■ Избранный отрывок:
....

Фудель критически относится и к некоторым особенностям богословских построений Флоренского. В числе их недостатков он отмечает то, что воспринимает как некий «римско — магический» уклон, мистически окрашенный рационализм, из‑за которого, в частности, отец Павел одно время подозревал в неправославии труды Хомякова. Влияние «головной мистики» Фудель видит и в вовлеченности отца Павла в «имяславские» богословские споры накануне революции[400], и в еще непреодоленной в пору написания «Столпа…» оглядке на «новое религиозное сознание» круга Д. С. Мережковского, и в некотором увлечении идеями Оригена. Впрочем, в последнем случае Фудель берет Флоренского под защиту, напоминая, что под влиянием этого основателя христианской науки находились и многие великие Отцы Церкви. Читателей из числа слишком ему уже известной породы молодых и самоуверенных неофитов Сергей Иосифович предупреждает: надо быть очень осторожными с обвинениями в ереси, «мы совсем не знаем церковной истории»[401].

....

■ Данные упражнения:

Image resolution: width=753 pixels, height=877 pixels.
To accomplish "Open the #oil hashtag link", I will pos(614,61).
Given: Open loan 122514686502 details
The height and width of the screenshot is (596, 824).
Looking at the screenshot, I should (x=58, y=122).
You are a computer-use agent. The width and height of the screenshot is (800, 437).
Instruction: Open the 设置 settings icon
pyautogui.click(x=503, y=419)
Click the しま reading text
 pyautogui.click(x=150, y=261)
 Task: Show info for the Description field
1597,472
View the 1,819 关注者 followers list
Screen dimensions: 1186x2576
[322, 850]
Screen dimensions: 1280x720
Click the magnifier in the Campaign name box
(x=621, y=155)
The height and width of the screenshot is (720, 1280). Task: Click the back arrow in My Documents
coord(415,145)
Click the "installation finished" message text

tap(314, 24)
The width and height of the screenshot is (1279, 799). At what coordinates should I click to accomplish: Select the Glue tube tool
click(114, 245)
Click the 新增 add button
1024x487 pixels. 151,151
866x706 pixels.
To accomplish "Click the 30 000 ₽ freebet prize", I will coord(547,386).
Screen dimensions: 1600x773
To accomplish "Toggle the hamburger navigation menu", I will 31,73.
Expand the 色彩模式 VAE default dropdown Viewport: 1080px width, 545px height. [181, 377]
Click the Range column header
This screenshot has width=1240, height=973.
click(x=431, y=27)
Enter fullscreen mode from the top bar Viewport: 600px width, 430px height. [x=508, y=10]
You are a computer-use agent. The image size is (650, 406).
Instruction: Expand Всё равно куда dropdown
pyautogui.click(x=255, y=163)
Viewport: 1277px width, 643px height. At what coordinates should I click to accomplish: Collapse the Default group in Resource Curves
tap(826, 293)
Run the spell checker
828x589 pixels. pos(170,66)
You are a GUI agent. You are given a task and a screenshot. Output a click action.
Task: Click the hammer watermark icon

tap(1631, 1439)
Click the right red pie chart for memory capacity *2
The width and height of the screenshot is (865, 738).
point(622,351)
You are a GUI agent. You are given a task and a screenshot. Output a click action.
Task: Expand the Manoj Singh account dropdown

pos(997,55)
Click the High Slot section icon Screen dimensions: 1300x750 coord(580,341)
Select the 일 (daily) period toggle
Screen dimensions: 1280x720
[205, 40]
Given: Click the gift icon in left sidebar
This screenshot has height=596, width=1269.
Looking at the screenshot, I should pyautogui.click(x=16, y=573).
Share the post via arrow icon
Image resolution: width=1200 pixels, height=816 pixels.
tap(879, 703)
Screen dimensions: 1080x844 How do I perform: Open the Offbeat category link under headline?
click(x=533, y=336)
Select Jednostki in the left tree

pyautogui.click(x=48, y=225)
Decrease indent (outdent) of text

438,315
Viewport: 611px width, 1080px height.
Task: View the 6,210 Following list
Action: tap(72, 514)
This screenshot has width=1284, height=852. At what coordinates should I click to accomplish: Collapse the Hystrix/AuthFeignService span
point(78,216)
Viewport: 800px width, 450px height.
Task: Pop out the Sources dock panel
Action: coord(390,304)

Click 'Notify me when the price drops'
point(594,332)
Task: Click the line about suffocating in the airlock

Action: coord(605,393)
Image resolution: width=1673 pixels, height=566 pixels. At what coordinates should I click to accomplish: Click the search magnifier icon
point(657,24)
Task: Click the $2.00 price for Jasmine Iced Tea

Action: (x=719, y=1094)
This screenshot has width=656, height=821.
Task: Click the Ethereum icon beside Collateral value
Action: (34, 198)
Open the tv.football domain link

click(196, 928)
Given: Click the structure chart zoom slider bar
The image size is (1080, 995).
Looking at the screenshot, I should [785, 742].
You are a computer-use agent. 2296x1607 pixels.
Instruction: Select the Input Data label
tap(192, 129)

....

■ Задания для выполнения:
A. Перечислите все проявления «головной мистики» у отца Павла, которые Фудель называет в отрывке о взглядах Фуделя на Флоренского.
B. Продолжите отрывок о взглядах Фуделя на Флоренского с того места, где он заканчивается.

■ Ответы к упражнению:
A. Вовлеченность отца Павла в «имяславские» богословские споры накануне революции; еще непреодоленная в пору написания «Столпа…» оглядка на «новое религиозное сознание» круга Д. С. Мережковского; некоторое увлечение идеями Оригена.

B.
Так же бережно говорит он и о том таинственном предчувствии, не выросшем в меру ясного церковного сознания, которое Флоренский и отец Сергий Булгаков пытались выразить в своем учении о Софии. С осторожностью относясь к присущей обоим богословам рационализации мистического опыта, к возможной преждевременности «метафизических домыслов», Фудель восстает против высокомерного нечувствия, «тяжелого и безнадежного семинаризма мышления»[402] критиков «софианства». В одной из поздних глав своих «Воспоминаний», появившейся в начале 70–х годов, он так напишет о тех, кому «доставляет удовольствие производить суд» над старшими друзьями его юности: «Не будем участвовать в этом. Богословие должно быть смиренно, как молитва, но и судить еще не смиренных мы не решаемся»[403].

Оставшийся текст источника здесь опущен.